- **Directions for this task**
From the thread on the Avro dependency update, repeat the passage word for word from "2022-11-18 Thread Alexey" to "you posted =)".

- **Text to read**
= = =

Re: [DISCUSS] Avro dependency update, design doc

2022-11-18 Thread Alexey Romanenko
Since there are no principal objections against the proposed option 2 (extract 
Avro-related code from “core” to Avro extension but keep it in “core” for some 
time because of transition period), then we will try to move forward and take 
this path. 

I’m pretty sure that we will face some hidden issues while working on this, so 
I’ll keep you posted =)

—
Alexey

> On 11 Nov 2022, at 18:05, Austin Bennett  wrote:
> 
> @Moritz: I *think* should be fine, and don't have anything specific to offer 
> for what might go wrong throughout the process.  :-) :shrug:
> 
> 
> 
> On Fri, Nov 11, 2022 at 2:07 AM Moritz Mack  > wrote:
>> Thanks a lot for the feedback so far! I can only second Alexey. It was 
>> painful to come to realize that the only feasible option seems to be copying 
>> a lot of code during the transition phase.

= = =

- **Information supplied**
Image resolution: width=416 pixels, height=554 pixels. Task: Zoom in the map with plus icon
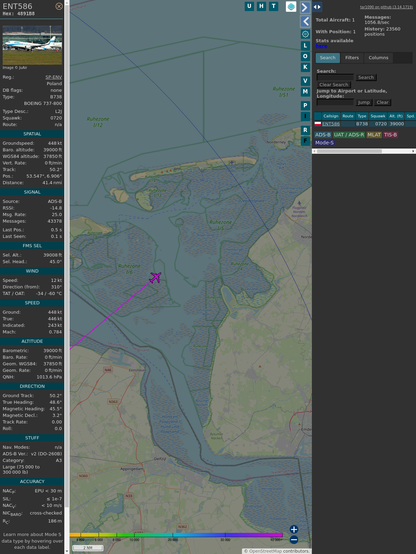pyautogui.click(x=294, y=529)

= = =

- **Solution below**
2022-11-18 Thread Alexey Romanenko
Since there are no principal objections against the proposed option 2 (extract 
Avro-related code from “core” to Avro extension but keep it in “core” for some 
time because of transition period), then we will try to move forward and take 
this path. 

I’m pretty sure that we will face some hidden issues while working on this, so 
I’ll keep you posted =)